Sağcılar, solcular, dindarlar, laikler, Türkçüler, Kürtçüler, teistler, ateistler, agnostikler, deistler hiçbirinizin fikrine karşı değilim ve hiçbirinizden de değilim. Şu söyleyeceklerimi lütfen doğruya ve hakikate olan sevgimin bir ifadesi olarak görün ve kabul edin.

Ne kadar iyi niyetle söylerseniz söyleyin ve sözleriniz ne kadar doğru olursa olsun onların kabulünün bir takım şartları vardır. Onları o şart ve hallerde söylemezseniz havada kalır, boşa gider.
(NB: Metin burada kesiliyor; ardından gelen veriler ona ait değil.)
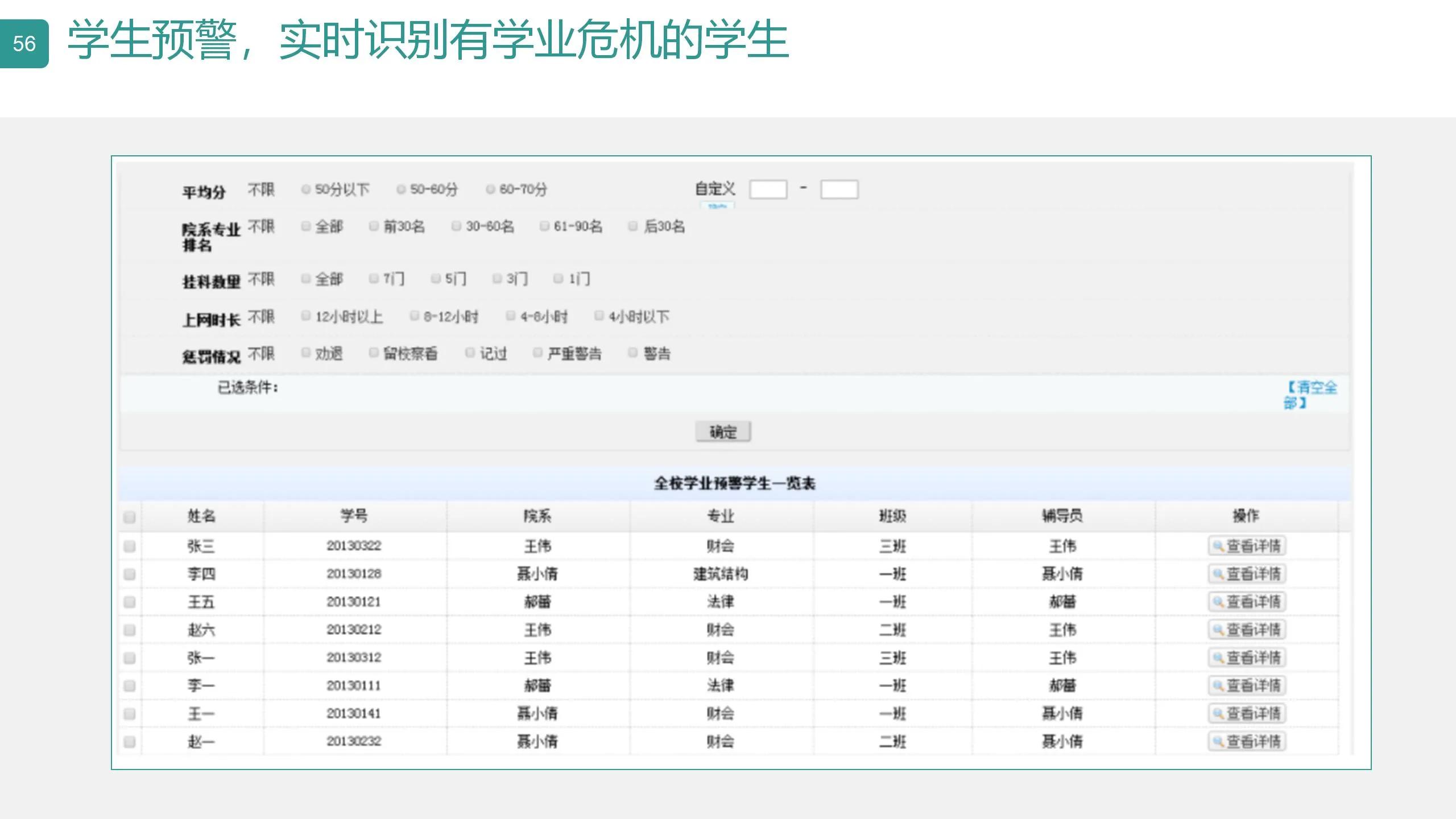Screen dimensions: 1456x819
Task: Click the 确定 confirm button
Action: click(x=723, y=432)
Bir söz yüzde yüz doğru da olsa uygun kişilere, uygun zamanda ve uygun ortam ve şartlarda söylenmemişse kimseye tesir etmez. İnsanların bir kulağından girer diğerinden çıkar.

Bireysel olarak doğru ama sosyal realitesi olmayan bir gerçeği dile getirmeniz bir şeye yaramaz. Yüzlerce yıl içinde oluşmuş örf ve adetleri burada yazıp eleştirmekle etkili olacağınızı sanmak maalesef kendini kandırmaktan başka bir şey değildir.

İster bireysel ister toplumsal olsun, değişim tedricidir. Bunun şartlarına uymadan bir şey beklenmemeli. Dünyada hiçbir dini veya dünyevi lider geçmişi inkâr ederek yeni bir şey başarmamıştır.

Dünyaca tanınmış İslami araştırmacı büyük Japon bilgin Toshihiko İzutsu şöyle diyor: sırtını geçmiş büyük bir sisteme dayamadan hiçbir fikir toplumda yerleşemez ve kalıcı olamaz.

Keza pragmatizm felsefesinin kurucusu William James de insan fikir ve davranışlarındaki değişikliğin geçmişi ret ederek değil, ancak onunla uzlaşarak mümkün olabileceğini söyler.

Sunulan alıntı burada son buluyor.